My preparation—“the artillery barrage preceding a frontal attack,” as my brother George would have said — lasted for some time, about a year in fact, until, through the Town Hall, I had managed to obstruct the administration of his property. (In a typically Balkan manner no one could care less about the capital, and Stefan, out of spite and by means of unofficial interventions, had by now disfigured Niké with new but fortunately removable extensions.) By that time I had also managed to surround his wife with barbed insinuations, so that she completely lost her head and at last confided in me, seeking my advice as a relative and expert.

I took care to give wings to her doubts as to the taste with which the house was designed, particularly with respect to its location. It would have been well suited to Dedinje, I said, but in the middle of the commercial center, next to wholesale dealers and department stores, it gave the impression of an artificial Siamese pavilion which, I added to heighten the effect, had been built by craftsmen from every continent and from all the differing architectural traditions. I said that the house from a utilitarian point of view was a complete failure; that it was more like a riding stable with a great marble manège than the house of an industrialist. Finally, I brought her some building-industry magazines, and by showing her a number of advertised designs, pleasantly induced her to want each of them in turn instead of the house she already had; yet I took care that she didn’t decide on a design to which Niké could be adapted by inexpensive modifications.

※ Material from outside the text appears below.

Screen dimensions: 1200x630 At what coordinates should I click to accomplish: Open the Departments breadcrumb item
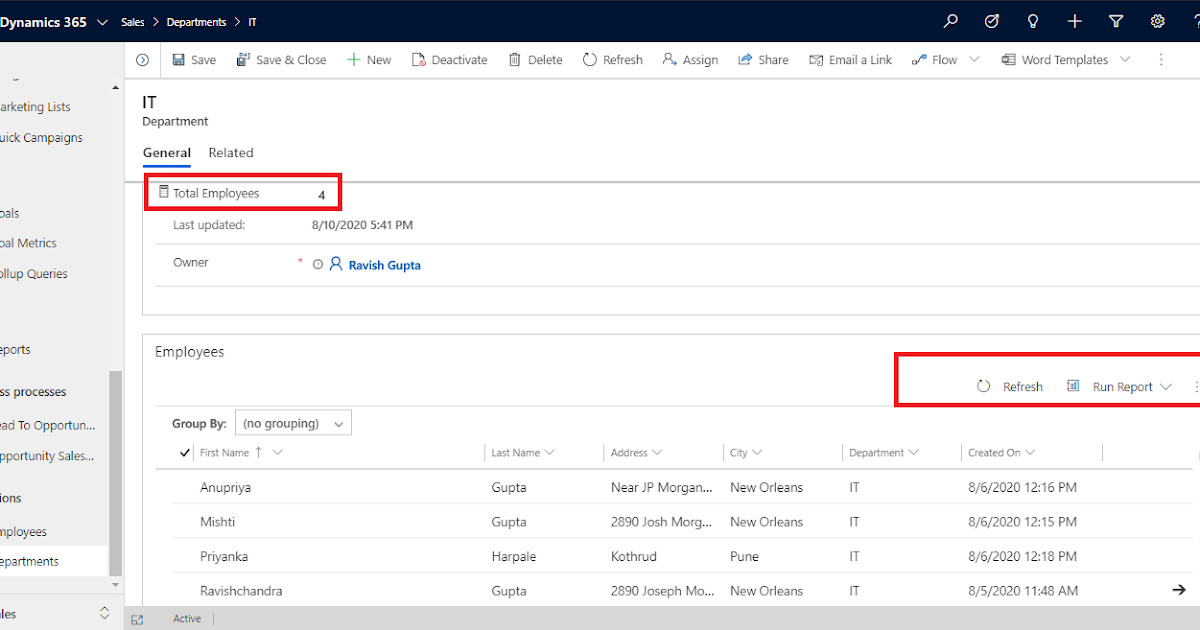(195, 21)
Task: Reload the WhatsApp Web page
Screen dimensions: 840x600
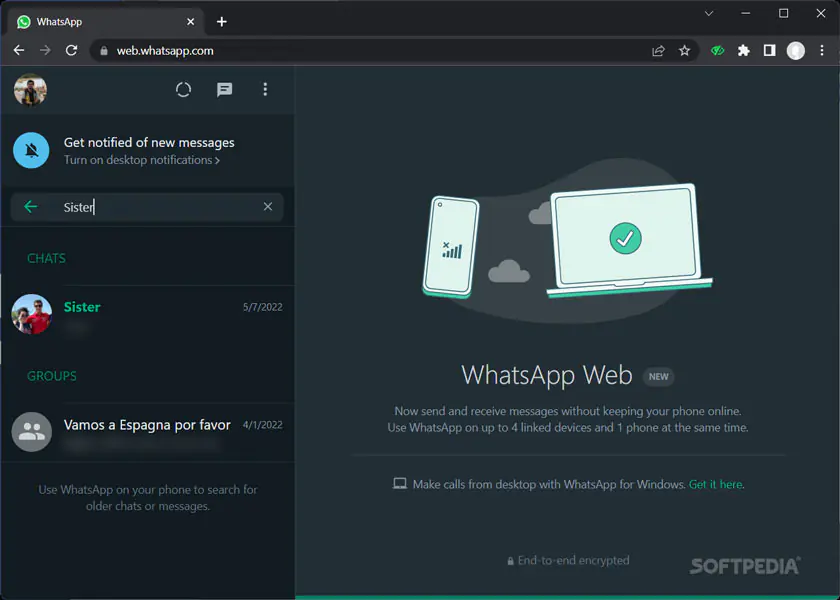Action: coord(70,50)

And when the former minister Mr. K.L., my secret agent, made public his offer for the house, he was not turned down. Without this mental preparation of Mrs. Negovan-Georgijević, he undoubtedly would have been, but after some short time taken for reflection, and thanks to my anonymous influence, the formal agreement of purchase and sale was forthcoming. From then on, everything went smoothly. Even the negotiations concerning the purchase price turned out favorably for me. Through Mr. K.L. I kept putting the price down on various pretexts, while at the same time through other indirect accomplices — without their conscious collaboration, of course — I heightened my relations’ fear that by living in such a house, a house with a bad reputation, their social standing in the town was continuously declining — declining so much, in fact, that the foolish, unsuspecting Stefan began to imagine that his work was suffering because of that house, and not because of his own ineptitude.

And then Mr. K.L. — a minister without portfolio, and a fully equipped jackass in the bargain — Mr. K.L., at the party Stefan gave to celebrate the imminent conclusion of the sale, being probably drunk, telephoned Arsénie Negovan to tell him that he had become the owner of the palace at No. 41 Kosmajska Street. Obviously, he was unaware that the time he had spent in the Ministry of Internal Affairs had been completely wasted, since Stefan was listening in on another extension.

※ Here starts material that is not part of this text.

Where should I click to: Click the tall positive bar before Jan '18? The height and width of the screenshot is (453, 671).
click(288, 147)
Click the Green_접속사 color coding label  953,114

What more can I say? I had to come into the open as the purchaser. At once, of course, all Niké’s unpleasant and intolerable defects were transformed into virtues which Stefan couldn’t bring himself to renounce at any price.

(At the first cabinet reshuffle Mr. K.L. took over Foreign Affairs, and as far as I could see from my superficial grasp of politics, went on to conduct national affairs with the same flippancy that he had shown in mine.)

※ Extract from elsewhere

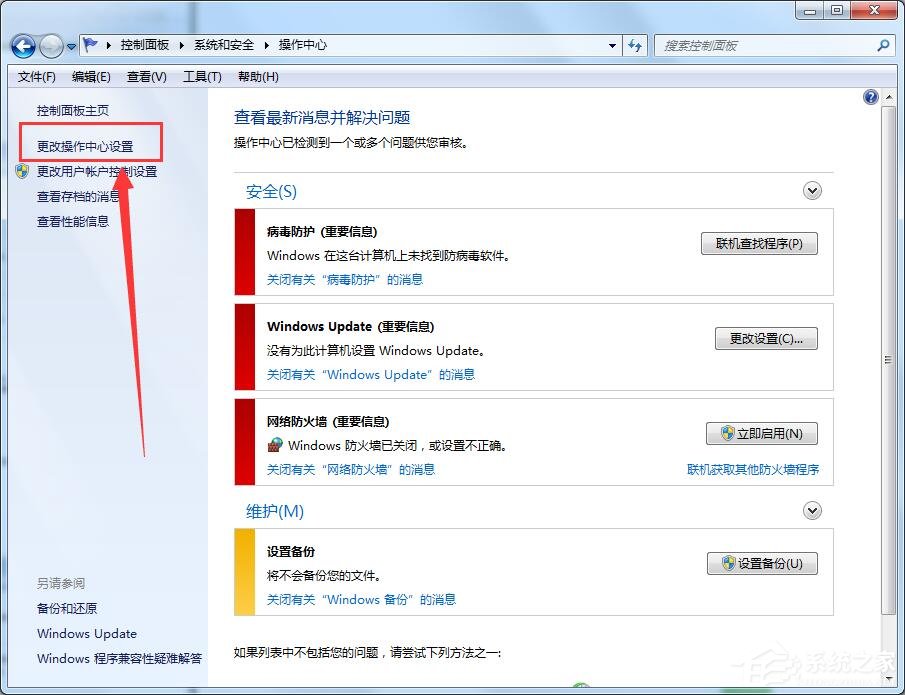Collapse the 安全(S) section
This screenshot has height=695, width=905.
coord(812,190)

However, I didn’t give up. Under the pretext that the more prosperous people had moved out of town and into the hills, I lowered the rents of all the houses in Niké’s vicinity, and reduced Aspasia’s rent to suit even a pauper’s pocket, thus bringing down Niké’s value. While I could somehow cope with the other landlords — who, with justification, accused me of residence “dumping” and even of Bolshevism (here they made capital out of my time spent in Russia) — it was virtually impossible to convince Aspasia’s inhabitants that I wasn’t degrading them by this reduction of my profits, but simply giving my commercial, professional answer to the migration of riches, power, and reputation from one side of town to the other.